New particle formation and growth in the marine atmosphere

Atmospheric aerosols are considered as an important factor influencing the evolution of the climate. Their effect can be either direct by absorbing or reflecting solar radiation or indirect by interacting with clouds, and represents the highest uncertainty among all climate forcing agents. The cause of this uncertainty lies in (1) the lack of basic understanding of atmospheric new particle formation (NPF) and growth mechanisms to climate-relevant sizes - cloud condensation nuclei (CCN; seeds upon which cloud droplets may form) - and thus (2) improper incorporation of these microphysical processes in climate models.
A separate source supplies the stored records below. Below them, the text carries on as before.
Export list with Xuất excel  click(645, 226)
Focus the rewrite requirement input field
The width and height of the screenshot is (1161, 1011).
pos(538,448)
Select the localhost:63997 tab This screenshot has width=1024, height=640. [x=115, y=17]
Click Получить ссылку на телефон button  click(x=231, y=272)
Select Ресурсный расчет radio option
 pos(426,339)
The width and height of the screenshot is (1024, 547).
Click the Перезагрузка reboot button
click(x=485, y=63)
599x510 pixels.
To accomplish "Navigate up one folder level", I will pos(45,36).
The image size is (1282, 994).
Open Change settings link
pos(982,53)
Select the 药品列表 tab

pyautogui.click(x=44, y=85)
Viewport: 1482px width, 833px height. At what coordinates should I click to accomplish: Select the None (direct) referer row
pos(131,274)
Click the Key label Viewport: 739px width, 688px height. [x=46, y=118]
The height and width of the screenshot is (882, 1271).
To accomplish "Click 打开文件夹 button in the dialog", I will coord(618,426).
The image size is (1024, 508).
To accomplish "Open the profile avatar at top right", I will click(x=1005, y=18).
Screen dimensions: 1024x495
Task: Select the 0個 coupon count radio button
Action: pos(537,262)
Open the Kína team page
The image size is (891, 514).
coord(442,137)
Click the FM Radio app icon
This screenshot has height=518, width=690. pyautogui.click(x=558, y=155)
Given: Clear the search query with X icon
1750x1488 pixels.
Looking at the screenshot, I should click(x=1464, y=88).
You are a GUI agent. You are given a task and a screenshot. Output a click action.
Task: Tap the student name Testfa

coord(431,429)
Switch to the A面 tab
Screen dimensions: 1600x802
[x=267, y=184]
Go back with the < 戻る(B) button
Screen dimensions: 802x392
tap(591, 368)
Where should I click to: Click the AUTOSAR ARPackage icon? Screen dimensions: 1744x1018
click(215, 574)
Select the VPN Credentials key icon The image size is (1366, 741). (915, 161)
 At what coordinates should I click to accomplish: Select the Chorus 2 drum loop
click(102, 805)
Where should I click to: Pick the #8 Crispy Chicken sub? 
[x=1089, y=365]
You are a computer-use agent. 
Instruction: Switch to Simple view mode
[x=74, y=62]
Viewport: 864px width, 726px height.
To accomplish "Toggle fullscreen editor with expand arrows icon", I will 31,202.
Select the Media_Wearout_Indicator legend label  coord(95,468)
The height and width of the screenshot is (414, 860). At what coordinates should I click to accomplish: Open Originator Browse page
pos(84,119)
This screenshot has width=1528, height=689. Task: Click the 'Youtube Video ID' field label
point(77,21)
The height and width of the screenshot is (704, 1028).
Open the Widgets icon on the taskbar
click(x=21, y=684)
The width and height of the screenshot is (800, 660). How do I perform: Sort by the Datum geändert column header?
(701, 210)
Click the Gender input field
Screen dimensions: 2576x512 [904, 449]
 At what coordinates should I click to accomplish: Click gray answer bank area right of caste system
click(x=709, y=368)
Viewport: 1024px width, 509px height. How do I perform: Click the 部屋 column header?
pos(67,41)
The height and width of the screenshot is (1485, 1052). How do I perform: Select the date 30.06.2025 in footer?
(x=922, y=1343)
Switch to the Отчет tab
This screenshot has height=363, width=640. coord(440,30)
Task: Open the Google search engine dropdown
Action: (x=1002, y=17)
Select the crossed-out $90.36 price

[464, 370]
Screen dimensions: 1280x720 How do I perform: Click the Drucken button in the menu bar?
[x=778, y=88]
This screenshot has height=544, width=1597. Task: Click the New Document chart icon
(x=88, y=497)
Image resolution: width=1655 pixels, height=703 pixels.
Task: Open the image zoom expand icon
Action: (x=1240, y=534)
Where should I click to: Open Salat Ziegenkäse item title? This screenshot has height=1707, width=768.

Therefore, the research proposed here is motivated by the need to identify the sources, transformations and sinks of newly formed particles that serve as CCN in the remote marine atmosphere – a region relatively little influenced by anthropogenic activities. This study will be undertaken in the framework of the Atmospheric Tomography (ATom) airborne research experiment and involves at the National Oceanic and Atmospheric Administration (NOAA), Boulder, USA. The ATom flights will comprise repeated, global-scale measurements of atmospheric composition in the remote marine atmosphere. Based on these measurements the research will focus on aerosol modeling using tools such as (a) GISS-TOMAS, which is a combination of the TwO Moment Aerosol Sectional (TOMAS) aerosol microphysics model with the Goddard Institute for Space Studies General Circulation Model (GISS), and (b) Lagrangian trajectory model used to diagnose the influence of convective transport on in situ observations from aircraft. Input data for these model simulations will mostly be dry particle size distributions between ~ 4 to 1000 nm in diameter, spanning newly formed, CCN-active and larger particles collected during direct airborne measurement with Nucleation-Mode Aerosol Size Spectrometer (N-MASS) and optical particle counter - the Ultra-High Sensitivity Aerosol Size Spectrometer (UHSAS).
This research will improve knowledge of the processes of new particle formation and growth to CCNactive size and will help constrain global simulations in critical and grossly under‐sampled regions of the troposphere. Further, it is foreseen that this study will contribute to substantially strengthen the links and networking between the University of Vienna and leading US research institutes on atmospheric research.